HOOFDSTUK 3. HET BELEID TEN AANZIEN VAN DE POLITIE EN DE ORGANISATIE VAN
DE POLITIE

AFDELING 3.1. BELEIDS- EN BEHEERSBEVOEGDHEDEN EN KWALITEITSZORG OP
RIJKSNIVEAU

Artikel 18

	1. Onze Minister stelt, gehoord het College van procureurs-generaal en
de regioburgemeesters, ten minste eenmaal in de vier jaar de landelijke
beleidsdoelstellingen vast ten aanzien van de taakuitvoering van de
politie.

	2. Indien daarvoor bijzondere redenen zijn, kunnen de landelijke
beleidsdoelstellingen tussentijds worden gewijzigd of aangevuld, gehoord
het College van procureurs-generaal en de regioburgemeesters.

	3. Zodra de landelijke beleidsdoelstellingen zijn vastgesteld,
gewijzigd of aangevuld, zendt Onze Minister deze aan de Staten-Generaal.

Artikel 19

	Onze Minister voert, tezamen met de korpschef, periodiek overleg met de
regioburgemeesters of een afvaardiging van de regioburgemeesters en de
voorzitter van het College van procureurs-generaal over de
taakuitvoering door en het beheer ten aanzien van de politie.

Artikel 20

	1. Onze Minister stelt, gehoord het College van procureurs-generaal en
de regioburgemeesters, met inachtneming van de omstandigheden van de
betrokken eenheid, ten minste eenmaal in de vier jaar voor iedere
regionale en landelijke eenheid de doelstellingen vast ter
verwezenlijking van de landelijke beleidsdoelstellingen, bedoeld in
artikel 18, eerste lid.

	2. Indien daarvoor bijzondere redenen zijn, kunnen de doelstellingen
voor een regionale of landelijke eenheid tussentijds worden gewijzigd of
aangevuld.

Artikel 21

	1. Bij of krachtens algemene maatregel van bestuur kunnen regels worden
gesteld omtrent de vereisten voor een goede taakuitvoering door de
politie en de eisen die worden gesteld aan de bekwaamheid van de
ambtenaren van politie.

	2. Voor zover de regels, bedoeld in het eerste lid, mede van toepassing
zijn op de uitvoering van de politietaken door de Koninklijke
marechaussee, geschiedt de voordracht voor de algemene maatregel van
bestuur door Onze Minister in overeenstemming met Onze Minister van
Defensie.

Artikel 22

	Bij of krachtens algemene maatregel van bestuur worden regels gesteld
omtrent de bewapening, de uitrusting en de kleding van de ambtenaren van
politie.

Artikel 23

	1. Bij ministeriële regeling kunnen regels worden gesteld over:

	a. de informatie- en communicatievoorzieningen van de politie en het
gebruik daarvan door de politie en door andere organisaties die een taak
hebben op het terrein van justitie, openbare orde, veiligheid of
hulpverlening, en waarmee de politie ter uitvoering van de politietaak
informatie- en communicatievoorzieningen deelt; 

	b. de informatiebeveiliging door de politie en door andere organisaties
als bedoeld in onderdeel a.

	2. Voor zover de regels, bedoeld in het eerste lid, van belang zijn
voor de uitvoering van de politietaken, bedoeld in artikel 4, kunnen
zij, in overeenstemming met Onze Minister van Defensie, mede worden
gesteld ten aanzien van de Koninklijke marechaussee.

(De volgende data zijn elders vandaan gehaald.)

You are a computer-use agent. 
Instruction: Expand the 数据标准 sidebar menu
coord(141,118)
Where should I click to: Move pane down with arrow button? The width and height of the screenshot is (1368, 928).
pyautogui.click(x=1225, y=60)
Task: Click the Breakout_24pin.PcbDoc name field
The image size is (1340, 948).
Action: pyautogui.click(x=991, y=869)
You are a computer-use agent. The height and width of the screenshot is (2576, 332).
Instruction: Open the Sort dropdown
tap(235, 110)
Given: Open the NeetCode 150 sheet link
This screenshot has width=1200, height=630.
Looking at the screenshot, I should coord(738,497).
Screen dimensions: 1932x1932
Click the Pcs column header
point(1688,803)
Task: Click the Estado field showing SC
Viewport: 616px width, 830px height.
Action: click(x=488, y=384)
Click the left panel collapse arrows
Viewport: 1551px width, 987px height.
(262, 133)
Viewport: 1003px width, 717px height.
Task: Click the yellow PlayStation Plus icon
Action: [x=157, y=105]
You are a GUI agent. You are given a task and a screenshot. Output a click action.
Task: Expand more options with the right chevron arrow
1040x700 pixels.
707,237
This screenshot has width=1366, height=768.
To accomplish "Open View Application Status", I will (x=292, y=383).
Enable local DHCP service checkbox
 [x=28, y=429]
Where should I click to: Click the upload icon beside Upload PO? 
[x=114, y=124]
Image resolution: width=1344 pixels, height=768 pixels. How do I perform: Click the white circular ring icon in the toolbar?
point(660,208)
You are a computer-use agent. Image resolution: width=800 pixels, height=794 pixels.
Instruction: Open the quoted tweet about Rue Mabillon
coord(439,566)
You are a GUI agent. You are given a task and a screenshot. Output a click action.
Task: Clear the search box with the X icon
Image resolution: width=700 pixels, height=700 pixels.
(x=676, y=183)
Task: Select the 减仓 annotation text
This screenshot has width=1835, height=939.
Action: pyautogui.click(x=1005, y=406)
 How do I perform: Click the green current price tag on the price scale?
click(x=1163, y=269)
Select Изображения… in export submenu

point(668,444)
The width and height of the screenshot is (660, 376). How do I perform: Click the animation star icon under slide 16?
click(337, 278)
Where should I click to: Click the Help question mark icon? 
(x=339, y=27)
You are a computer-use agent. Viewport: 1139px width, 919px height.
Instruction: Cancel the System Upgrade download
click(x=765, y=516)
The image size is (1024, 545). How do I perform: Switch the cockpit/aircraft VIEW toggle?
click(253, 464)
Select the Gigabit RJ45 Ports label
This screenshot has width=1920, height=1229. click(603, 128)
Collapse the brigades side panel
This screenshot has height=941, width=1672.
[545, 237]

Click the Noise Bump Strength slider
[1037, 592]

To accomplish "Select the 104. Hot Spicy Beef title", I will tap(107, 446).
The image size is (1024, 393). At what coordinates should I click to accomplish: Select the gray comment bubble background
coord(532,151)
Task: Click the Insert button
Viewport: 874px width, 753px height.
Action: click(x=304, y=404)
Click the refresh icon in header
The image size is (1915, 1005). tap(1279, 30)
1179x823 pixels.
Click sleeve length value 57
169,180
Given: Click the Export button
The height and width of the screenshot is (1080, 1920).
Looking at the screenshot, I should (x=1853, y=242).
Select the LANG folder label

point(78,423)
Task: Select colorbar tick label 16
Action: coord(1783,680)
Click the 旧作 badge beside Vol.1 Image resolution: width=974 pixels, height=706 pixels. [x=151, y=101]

	3. Onze Minister kan de regionale en landelijke eenheden frequenties
toewijzen voor de overdracht van gegevens door middel van de daartoe
geëigende aangewezen informatie- en communicatievoorzieningen.

Artikel 24

	Bij algemene maatregel van bestuur kunnen regels worden gesteld over:

	a. de doeleinden waarvoor de politie, met inachtneming van het bepaalde
bij of krachtens de Wet politiegegevens, gegevens verwerkt of verder
verwerkt en de categorieën van gegevens die de politie daartoe
verwerkt, alsmede over de terbeschikkingstelling van gegevens ten
behoeve van de uitvoering van de politietaak en de verstrekking van
gegevens aan personen en instanties;

	b. de wijze waarop de politie gegevens verwerkt, daaronder begrepen de
schrijfwijze en classificatie van gegevens, alsmede de wijze van
vermelding van de herkomst van de gegevens.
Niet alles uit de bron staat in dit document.